* [Data supplied]:
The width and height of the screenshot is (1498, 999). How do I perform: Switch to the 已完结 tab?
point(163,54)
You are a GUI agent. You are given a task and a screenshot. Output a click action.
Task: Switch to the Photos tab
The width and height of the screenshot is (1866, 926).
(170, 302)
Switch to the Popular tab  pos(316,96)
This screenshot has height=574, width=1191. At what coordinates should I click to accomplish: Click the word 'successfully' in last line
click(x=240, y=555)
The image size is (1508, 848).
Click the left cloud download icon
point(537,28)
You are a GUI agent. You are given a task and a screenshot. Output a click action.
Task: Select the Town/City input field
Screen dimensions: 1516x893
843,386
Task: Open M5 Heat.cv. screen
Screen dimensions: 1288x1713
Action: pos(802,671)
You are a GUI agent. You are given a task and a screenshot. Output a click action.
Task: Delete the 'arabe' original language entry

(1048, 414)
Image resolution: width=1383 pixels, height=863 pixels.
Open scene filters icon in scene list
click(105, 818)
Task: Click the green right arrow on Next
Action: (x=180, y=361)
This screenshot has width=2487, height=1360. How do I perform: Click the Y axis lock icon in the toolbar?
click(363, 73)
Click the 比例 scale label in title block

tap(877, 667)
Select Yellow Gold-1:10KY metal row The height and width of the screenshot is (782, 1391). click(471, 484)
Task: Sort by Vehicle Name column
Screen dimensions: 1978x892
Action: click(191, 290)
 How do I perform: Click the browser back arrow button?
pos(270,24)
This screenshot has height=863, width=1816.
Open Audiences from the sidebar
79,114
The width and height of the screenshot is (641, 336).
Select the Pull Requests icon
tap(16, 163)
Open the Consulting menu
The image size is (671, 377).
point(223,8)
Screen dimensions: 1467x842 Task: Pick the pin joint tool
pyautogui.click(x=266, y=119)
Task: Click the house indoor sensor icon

* [Exercise prompt]: Only this range is to be output: the line that contains "Task: Delete the" through the last line of the records above, both inclusive.

* [Task response]:
Task: Delete the 'arabe' original language entry

(1048, 414)
Image resolution: width=1383 pixels, height=863 pixels.
Open scene filters icon in scene list
click(105, 818)
Task: Click the green right arrow on Next
Action: (x=180, y=361)
This screenshot has width=2487, height=1360. How do I perform: Click the Y axis lock icon in the toolbar?
click(363, 73)
Click the 比例 scale label in title block

tap(877, 667)
Select Yellow Gold-1:10KY metal row The height and width of the screenshot is (782, 1391). click(471, 484)
Task: Sort by Vehicle Name column
Screen dimensions: 1978x892
Action: click(191, 290)
 How do I perform: Click the browser back arrow button?
pos(270,24)
This screenshot has height=863, width=1816.
Open Audiences from the sidebar
79,114
The width and height of the screenshot is (641, 336).
Select the Pull Requests icon
tap(16, 163)
Open the Consulting menu
The image size is (671, 377).
point(223,8)
Screen dimensions: 1467x842 Task: Pick the pin joint tool
pyautogui.click(x=266, y=119)
Task: Click the house indoor sensor icon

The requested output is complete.